Dataset excerpts -
......

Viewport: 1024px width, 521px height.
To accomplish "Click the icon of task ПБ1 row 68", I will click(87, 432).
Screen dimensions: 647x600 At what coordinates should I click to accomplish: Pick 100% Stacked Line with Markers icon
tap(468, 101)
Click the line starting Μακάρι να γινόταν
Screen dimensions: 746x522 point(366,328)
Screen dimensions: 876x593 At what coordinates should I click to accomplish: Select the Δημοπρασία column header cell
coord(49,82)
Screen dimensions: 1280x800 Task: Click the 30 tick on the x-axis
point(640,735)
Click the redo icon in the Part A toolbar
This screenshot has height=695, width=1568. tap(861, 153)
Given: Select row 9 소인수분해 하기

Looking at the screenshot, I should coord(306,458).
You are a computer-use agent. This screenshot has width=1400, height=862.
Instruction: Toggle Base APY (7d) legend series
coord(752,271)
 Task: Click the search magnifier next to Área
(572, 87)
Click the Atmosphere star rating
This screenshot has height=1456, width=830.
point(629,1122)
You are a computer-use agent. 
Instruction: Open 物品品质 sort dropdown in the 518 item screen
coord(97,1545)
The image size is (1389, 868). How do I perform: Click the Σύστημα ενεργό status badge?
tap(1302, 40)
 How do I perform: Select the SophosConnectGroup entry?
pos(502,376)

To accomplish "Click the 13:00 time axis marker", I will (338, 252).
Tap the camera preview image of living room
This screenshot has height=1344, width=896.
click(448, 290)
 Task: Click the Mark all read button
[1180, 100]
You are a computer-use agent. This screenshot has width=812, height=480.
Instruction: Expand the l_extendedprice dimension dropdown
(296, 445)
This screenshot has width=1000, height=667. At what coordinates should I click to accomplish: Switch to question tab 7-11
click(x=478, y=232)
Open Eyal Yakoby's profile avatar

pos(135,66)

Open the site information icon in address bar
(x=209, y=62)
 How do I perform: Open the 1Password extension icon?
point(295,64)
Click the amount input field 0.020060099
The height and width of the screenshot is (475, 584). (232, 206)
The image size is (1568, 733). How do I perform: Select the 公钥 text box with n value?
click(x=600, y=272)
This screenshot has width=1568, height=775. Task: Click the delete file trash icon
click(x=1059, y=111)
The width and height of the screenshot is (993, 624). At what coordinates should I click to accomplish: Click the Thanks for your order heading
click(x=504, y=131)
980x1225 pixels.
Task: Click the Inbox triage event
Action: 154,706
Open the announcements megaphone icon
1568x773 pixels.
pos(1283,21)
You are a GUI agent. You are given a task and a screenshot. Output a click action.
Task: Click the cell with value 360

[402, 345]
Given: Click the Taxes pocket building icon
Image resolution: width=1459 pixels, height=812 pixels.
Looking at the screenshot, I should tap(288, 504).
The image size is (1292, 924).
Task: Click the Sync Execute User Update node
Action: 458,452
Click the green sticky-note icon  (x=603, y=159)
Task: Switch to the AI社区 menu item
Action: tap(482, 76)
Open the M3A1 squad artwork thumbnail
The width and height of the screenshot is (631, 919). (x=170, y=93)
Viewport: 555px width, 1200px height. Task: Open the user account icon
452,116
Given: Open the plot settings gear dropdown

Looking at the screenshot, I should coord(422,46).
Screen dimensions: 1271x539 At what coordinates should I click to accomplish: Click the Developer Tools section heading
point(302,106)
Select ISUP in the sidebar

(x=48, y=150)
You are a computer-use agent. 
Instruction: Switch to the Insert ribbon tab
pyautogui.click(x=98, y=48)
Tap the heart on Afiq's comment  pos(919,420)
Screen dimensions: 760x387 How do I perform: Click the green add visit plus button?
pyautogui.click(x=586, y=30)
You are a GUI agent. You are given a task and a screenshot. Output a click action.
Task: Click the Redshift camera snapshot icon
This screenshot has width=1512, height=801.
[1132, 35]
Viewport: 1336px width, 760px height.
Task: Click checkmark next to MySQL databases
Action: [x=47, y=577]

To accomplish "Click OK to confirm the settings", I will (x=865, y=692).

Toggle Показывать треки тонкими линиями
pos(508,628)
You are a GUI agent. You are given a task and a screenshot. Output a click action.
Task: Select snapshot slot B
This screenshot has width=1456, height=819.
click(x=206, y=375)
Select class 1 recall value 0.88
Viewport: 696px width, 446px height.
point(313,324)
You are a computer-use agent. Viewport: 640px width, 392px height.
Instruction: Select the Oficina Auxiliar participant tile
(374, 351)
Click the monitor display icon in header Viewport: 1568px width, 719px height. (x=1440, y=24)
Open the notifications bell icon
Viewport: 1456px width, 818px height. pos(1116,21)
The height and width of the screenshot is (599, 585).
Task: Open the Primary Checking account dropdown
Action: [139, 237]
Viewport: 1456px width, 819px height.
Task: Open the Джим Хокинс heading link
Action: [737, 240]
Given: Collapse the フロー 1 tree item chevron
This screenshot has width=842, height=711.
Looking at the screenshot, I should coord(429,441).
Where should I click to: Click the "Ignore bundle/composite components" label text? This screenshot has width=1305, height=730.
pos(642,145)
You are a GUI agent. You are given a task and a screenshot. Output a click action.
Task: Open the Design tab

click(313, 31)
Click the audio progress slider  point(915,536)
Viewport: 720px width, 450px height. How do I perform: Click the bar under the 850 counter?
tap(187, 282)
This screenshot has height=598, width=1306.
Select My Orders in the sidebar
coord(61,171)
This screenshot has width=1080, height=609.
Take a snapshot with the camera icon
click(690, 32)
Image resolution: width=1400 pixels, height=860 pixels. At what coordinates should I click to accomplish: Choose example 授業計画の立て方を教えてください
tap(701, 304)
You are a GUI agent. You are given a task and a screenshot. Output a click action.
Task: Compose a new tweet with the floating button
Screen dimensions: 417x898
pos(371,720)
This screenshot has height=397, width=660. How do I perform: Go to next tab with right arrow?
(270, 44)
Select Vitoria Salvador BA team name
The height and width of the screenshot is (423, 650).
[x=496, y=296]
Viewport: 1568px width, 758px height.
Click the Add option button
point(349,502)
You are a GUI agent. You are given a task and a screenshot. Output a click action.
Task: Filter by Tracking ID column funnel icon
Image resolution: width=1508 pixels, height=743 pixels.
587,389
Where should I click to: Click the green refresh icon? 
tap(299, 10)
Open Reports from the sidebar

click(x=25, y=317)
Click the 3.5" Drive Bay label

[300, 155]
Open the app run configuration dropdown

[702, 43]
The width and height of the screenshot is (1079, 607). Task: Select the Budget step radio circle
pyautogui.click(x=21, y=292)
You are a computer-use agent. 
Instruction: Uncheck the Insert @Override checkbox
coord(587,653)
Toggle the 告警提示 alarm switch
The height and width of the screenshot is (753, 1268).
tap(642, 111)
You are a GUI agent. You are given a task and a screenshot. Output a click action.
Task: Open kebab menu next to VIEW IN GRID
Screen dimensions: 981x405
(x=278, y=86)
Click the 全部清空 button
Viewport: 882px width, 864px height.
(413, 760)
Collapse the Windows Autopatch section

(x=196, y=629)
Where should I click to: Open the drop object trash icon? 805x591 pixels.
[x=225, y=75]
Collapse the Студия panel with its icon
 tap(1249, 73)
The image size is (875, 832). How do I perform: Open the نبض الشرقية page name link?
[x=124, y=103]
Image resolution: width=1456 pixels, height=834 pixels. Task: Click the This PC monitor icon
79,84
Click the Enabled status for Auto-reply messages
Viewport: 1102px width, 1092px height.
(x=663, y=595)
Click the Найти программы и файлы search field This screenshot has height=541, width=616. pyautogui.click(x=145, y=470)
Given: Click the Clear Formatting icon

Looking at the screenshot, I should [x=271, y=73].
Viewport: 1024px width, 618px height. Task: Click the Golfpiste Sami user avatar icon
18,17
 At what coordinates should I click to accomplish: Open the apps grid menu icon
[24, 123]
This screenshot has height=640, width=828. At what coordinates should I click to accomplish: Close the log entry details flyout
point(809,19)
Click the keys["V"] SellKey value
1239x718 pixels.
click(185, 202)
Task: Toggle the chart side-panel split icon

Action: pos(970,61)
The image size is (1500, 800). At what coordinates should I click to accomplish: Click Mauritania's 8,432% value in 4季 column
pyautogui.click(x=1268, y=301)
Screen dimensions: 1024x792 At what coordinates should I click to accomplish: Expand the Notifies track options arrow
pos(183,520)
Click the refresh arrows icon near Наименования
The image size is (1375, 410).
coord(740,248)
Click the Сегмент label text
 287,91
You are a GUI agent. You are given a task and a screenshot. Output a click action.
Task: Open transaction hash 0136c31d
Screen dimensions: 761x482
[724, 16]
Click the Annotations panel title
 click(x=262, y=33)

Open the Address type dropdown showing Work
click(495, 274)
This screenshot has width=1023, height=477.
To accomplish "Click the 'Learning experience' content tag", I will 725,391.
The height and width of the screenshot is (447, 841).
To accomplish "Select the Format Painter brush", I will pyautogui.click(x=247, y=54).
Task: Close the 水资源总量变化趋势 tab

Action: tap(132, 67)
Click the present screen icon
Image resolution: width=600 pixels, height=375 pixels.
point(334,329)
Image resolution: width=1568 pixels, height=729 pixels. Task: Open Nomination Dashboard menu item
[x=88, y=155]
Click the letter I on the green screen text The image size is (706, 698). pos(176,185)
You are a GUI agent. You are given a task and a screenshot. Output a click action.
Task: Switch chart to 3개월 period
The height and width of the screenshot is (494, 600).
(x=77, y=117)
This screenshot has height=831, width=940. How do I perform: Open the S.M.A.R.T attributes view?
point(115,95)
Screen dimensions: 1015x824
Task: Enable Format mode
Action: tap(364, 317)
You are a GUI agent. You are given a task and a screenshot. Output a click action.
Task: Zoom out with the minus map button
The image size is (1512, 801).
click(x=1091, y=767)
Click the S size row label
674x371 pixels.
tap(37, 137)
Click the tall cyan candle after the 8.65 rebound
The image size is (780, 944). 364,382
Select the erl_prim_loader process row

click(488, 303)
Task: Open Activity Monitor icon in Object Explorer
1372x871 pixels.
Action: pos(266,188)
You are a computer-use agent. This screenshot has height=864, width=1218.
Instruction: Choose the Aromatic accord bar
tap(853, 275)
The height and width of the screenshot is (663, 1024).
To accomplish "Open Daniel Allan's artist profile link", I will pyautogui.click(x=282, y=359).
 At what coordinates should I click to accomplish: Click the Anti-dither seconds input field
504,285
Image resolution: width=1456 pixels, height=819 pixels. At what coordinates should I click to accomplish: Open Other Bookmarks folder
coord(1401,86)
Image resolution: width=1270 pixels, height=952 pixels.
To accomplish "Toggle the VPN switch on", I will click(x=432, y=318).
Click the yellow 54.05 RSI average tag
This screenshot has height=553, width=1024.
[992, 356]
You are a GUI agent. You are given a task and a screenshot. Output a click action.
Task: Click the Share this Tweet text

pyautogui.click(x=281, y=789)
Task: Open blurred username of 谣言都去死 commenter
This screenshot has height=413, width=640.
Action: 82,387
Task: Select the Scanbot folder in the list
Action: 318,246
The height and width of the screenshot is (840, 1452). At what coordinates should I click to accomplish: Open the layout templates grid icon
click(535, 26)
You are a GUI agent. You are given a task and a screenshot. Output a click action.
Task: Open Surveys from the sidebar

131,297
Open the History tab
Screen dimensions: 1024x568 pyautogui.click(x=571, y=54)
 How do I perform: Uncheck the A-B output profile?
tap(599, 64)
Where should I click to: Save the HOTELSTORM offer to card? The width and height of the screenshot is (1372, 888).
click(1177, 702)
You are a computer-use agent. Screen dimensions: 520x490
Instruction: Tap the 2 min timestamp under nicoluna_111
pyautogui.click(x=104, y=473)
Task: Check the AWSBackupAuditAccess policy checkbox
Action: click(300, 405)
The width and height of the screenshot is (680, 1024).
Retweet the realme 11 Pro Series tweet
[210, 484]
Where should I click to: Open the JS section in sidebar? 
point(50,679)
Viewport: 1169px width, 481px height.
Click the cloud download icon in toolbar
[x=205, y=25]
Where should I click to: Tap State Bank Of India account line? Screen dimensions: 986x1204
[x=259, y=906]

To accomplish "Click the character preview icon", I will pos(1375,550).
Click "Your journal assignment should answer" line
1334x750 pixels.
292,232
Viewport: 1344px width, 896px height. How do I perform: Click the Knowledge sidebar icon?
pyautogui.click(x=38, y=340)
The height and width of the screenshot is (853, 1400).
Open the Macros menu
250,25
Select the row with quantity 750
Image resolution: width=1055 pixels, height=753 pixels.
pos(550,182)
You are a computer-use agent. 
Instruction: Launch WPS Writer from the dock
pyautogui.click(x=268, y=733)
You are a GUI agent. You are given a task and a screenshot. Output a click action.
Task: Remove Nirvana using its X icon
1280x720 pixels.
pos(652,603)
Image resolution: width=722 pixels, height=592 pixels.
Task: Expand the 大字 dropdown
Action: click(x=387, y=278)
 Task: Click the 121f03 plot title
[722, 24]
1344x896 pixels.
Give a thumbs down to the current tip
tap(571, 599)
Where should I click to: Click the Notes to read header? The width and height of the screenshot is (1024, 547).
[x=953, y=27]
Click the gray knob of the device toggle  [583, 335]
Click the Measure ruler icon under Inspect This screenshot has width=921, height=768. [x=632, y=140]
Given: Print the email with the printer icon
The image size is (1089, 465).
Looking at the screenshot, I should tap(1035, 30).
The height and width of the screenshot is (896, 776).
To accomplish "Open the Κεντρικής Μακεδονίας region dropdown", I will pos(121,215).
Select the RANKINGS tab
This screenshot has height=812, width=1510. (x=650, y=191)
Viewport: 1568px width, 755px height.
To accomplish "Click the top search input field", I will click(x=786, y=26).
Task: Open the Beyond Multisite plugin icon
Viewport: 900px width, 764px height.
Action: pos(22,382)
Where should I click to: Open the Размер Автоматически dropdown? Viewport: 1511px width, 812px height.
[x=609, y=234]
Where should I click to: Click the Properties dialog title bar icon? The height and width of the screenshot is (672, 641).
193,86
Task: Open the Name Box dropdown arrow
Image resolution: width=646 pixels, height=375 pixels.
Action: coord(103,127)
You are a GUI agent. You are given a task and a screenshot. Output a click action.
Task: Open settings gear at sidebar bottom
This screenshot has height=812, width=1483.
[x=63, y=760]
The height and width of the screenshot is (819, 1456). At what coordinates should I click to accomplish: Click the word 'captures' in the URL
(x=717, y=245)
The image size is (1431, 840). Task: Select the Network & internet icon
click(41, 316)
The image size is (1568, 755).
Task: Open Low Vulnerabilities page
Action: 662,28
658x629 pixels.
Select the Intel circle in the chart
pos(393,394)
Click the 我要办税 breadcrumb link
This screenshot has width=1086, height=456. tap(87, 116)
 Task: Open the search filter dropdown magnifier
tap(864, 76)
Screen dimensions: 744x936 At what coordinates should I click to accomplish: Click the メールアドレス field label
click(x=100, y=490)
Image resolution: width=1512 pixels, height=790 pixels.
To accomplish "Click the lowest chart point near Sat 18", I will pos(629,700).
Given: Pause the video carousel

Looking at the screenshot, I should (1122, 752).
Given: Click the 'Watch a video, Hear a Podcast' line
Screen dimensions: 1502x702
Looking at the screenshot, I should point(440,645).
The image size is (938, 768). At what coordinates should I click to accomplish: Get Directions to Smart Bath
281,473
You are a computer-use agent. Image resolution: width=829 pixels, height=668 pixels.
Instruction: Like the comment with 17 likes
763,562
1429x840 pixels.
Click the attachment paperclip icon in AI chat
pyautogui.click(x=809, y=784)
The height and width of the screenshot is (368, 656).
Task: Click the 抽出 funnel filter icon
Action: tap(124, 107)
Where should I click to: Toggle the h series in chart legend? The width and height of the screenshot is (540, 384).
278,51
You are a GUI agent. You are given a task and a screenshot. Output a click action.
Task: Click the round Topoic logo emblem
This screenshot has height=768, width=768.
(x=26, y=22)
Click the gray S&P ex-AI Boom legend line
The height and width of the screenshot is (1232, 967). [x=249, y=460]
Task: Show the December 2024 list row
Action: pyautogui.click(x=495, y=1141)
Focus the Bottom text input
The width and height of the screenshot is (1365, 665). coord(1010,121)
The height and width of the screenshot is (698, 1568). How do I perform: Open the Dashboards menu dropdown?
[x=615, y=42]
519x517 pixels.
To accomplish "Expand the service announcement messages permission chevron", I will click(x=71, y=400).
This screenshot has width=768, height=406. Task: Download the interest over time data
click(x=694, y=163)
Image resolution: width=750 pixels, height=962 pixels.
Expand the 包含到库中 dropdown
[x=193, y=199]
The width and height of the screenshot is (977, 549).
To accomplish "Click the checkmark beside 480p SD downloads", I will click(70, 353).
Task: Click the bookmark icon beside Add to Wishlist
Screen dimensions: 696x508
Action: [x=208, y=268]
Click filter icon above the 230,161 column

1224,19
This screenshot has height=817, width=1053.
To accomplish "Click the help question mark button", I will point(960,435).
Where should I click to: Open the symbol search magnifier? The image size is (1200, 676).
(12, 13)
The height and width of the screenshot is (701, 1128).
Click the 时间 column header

......

Please recast the lines, starting with the line that contains "Where should I click to: Open the Размер" and going on through the line that contains "[x=63, y=760]", as a Markdown table with a Number column counting the table rows and a Text column holding each line, leaving out blank lines.

| Number | Text |
|---|---|
| 1 | Where should I click to: Open the Размер Автоматически dropdown? Viewport: 1511px width, 812px height. |
| 2 | [x=609, y=234] |
| 3 | Where should I click to: Click the Properties dialog title bar icon? The height and width of the screenshot is (672, 641). |
| 4 | 193,86 |
| 5 | Task: Open the Name Box dropdown arrow |
| 6 | Image resolution: width=646 pixels, height=375 pixels. |
| 7 | Action: coord(103,127) |
| 8 | You are a GUI agent. You are given a task and a screenshot. Output a click action. |
| 9 | Task: Open settings gear at sidebar bottom |
| 10 | This screenshot has height=812, width=1483. |
| 11 | [x=63, y=760] |